= Task list =
A - Output everything in the hot-car safety piece from "Hundreds of pets" down to "temperatures like humans.", word for word.
B - According to the hot-car safety piece, how much can the temperature inside a car rise within 30 minutes?

Hundreds of pets die each year from heat exhaustion because they are left in a car unattended in high heat conditions. On average, 37 children die each year for the same reason. Regardless of the situation, these numbers are unacceptable and more important, avoidable.

On average, depending where your car is parked, the inside of a car can easily rise 20 degrees above the outside temperature within 30 minutes. In East County, with our extreme hot temperatures, this is a lethal combination. This is especially deadly for young children, the elderly and pets. And the larger the pet is the more dangerous as they are unable to cool down their body temperatures like humans.

This habit that people have that has to stop and there are many preventive measures to help remind even the busiest of families to double check to ensure the safety of children and pets. To avoid accidental deaths of children, ensure that your car keys are inaccessible to children so they do not get into a hot car. When driving with kids and pets, place something in the back seat that you need (wallet, purse, cell phone) which makes you open the back door so that accidental mishaps do not happen. Another reminder is to place something in the front seat next to you as a reminder. A child’s toy or a pet’s leash is a good example to remind someone that there is a child or pet in the car.

Bottom line though, especially now that the heat is on in East County is not to leave your child or pet unattended in a vehicle at all. Although I realize we are a busy society and I have been there running errands dragging my children and grandchildren in and out of the car at every stop, I can live with this nuisance.

= Source excerpt =

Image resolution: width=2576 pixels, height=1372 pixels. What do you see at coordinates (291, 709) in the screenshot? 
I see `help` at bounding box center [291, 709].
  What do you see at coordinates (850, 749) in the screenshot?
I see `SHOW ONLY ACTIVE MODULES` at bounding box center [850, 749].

= Expected outputs =
A -
Hundreds of pets die each year from heat exhaustion because they are left in a car unattended in high heat conditions. On average, 37 children die each year for the same reason. Regardless of the situation, these numbers are unacceptable and more important, avoidable.

On average, depending where your car is parked, the inside of a car can easily rise 20 degrees above the outside temperature within 30 minutes. In East County, with our extreme hot temperatures, this is a lethal combination. This is especially deadly for young children, the elderly and pets. And the larger the pet is the more dangerous as they are unable to cool down their body temperatures like humans.

B - It can easily rise 20 degrees above the outside temperature.